** EXERCISE PASSAGE follows **

Sunday 8 July 2007

Communication Technology

Communication is a process that allows beings - in particular humans - to exchange information by one of several methods. Communication requires that some kinds of symbols from a kind of language are exchanged. There are auditory means, such as speaking or singing, and nonverbal, physical means, such as body language, sign language, para language, touch or eye contact.

Communication happens at many levels (even for one single action), in many different ways, and for all beings, and some machines. Many or all, fields of study dedicate some attention to communication, so when speaking about communication it is very important to be sure about what aspect of communication one is speaking about. Some definitions are broad, recognizing that animals can communicate with each other as well as human beings, and some are more narrow, only including human beings within the parameters of human symbolic interaction.

The beginning of human communication through artificial channels, i.e. not vocalization or gestures, goes back to ancient cave paintings, drawn maps, and writing.

** End of EXERCISE PASSAGE **
** THE DATA follows **

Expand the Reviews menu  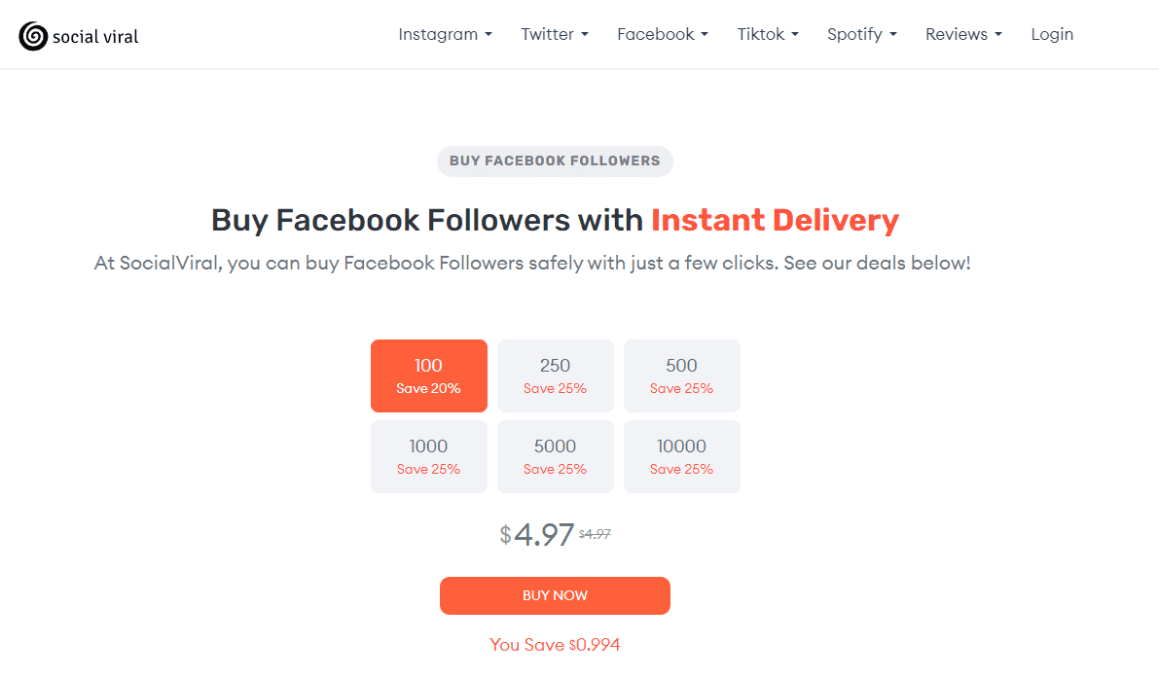[x=962, y=34]
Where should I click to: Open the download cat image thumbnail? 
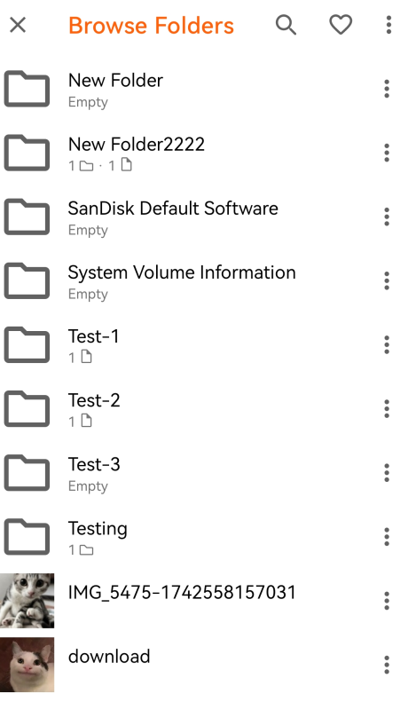[27, 665]
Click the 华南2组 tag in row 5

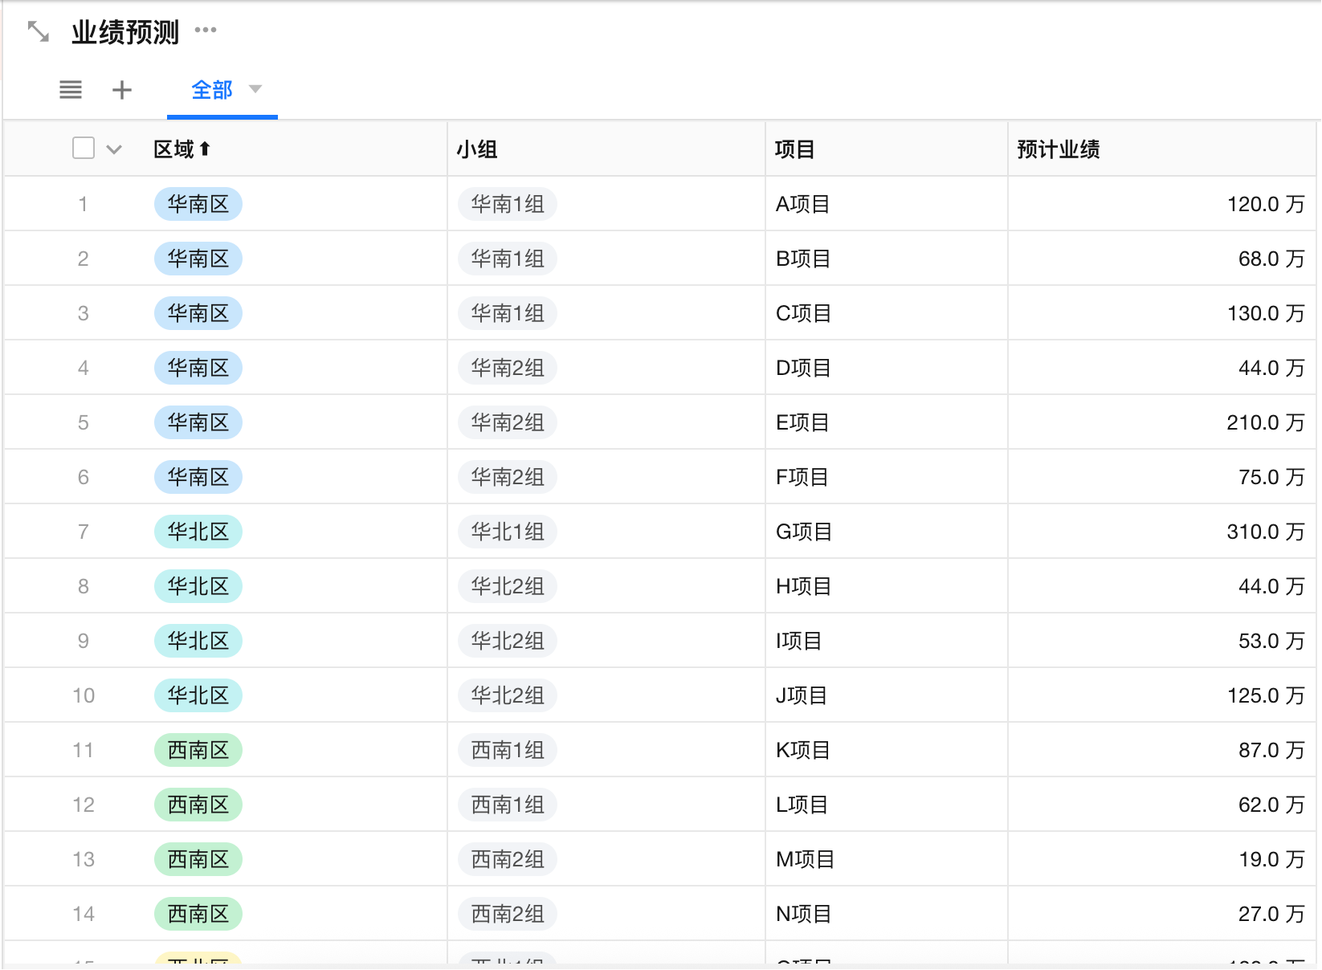point(508,422)
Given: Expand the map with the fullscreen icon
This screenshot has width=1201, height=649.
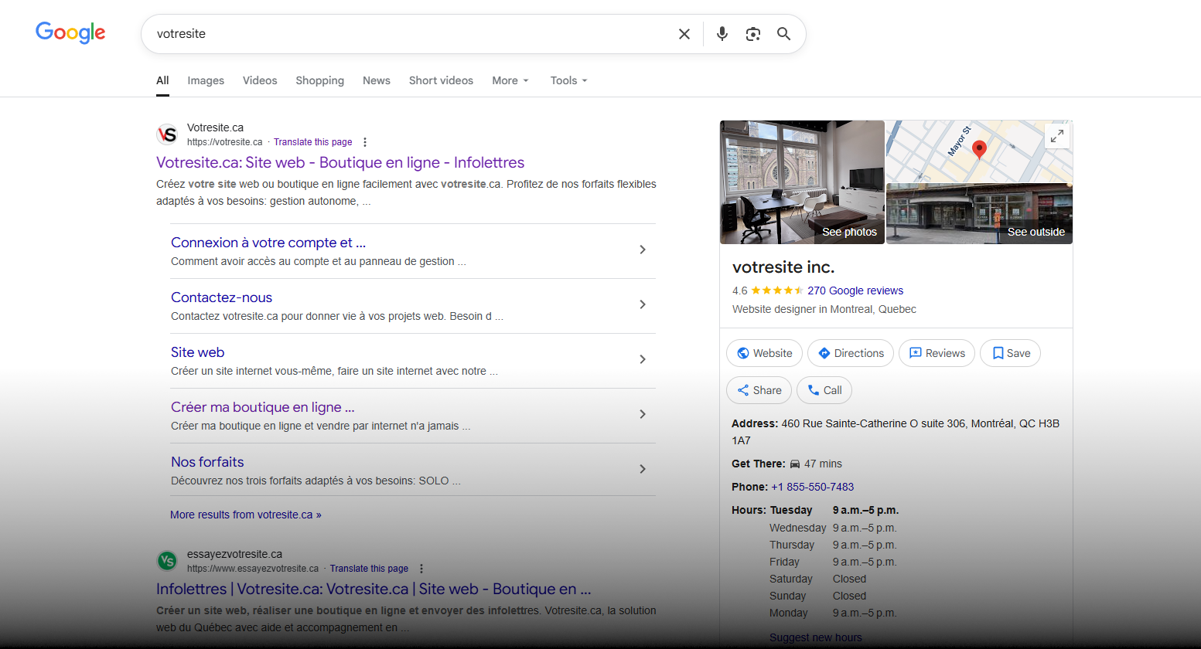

** End of THE DATA **

**TASK INSTRUCTIONS**:
**a)** From the communication technology passage, list every nonverbal, physical means of communication it names.
**b)** Using the communication technology passage, decide whether each statement agrees with it, answering yes or no and quoting the words that decide it. (i) Communication requires exchanging symbols from some kind of language. (ii) Every definition of communication limits it to human beings. (iii) Human communication through artificial channels goes back to printed books.
**c)** Carry the communication technology passage forward, starting after its last sentence.
The listing is separate material, unrelated to the communication technology passage.

**ANSWER LIST**:
**a)** body language, sign language, para language, touch, eye contact

**b)**
(i) Yes: "Communication requires that some kinds of symbols from a kind of language are exchanged."
(ii) No: "Some definitions are broad, recognizing that animals can communicate with each other as well as human beings"
(iii) No: "goes back to ancient cave paintings, drawn maps, and writing."

**c)**
Our indebtedness to the Ancient Romans in the field of communication does not end with the Latin root "communicare". They devised what might be described as the first real mail or postal system in order to centralize control of the empire from Rome. This allowed for personal letters and for Rome to gather knowledge about events in its many widespread provinces.

The adoption of a dominant communication medium is important enough that historians have folded civilization into "ages" according to the medium most widely used. A book titled "Five Epochs of Civilization" by William McGaughey (Thistlerose, 2000) divides history into the following stages: Ideographic writing produced the first civilization; alphabetic writing, the second; printing, the third; electronic recording and broadcasting, the fourth; and computer communication, the fifth. The media effects what people think about themselves and how they perceive people as well. What we think about self image and what others should look like comes from the media.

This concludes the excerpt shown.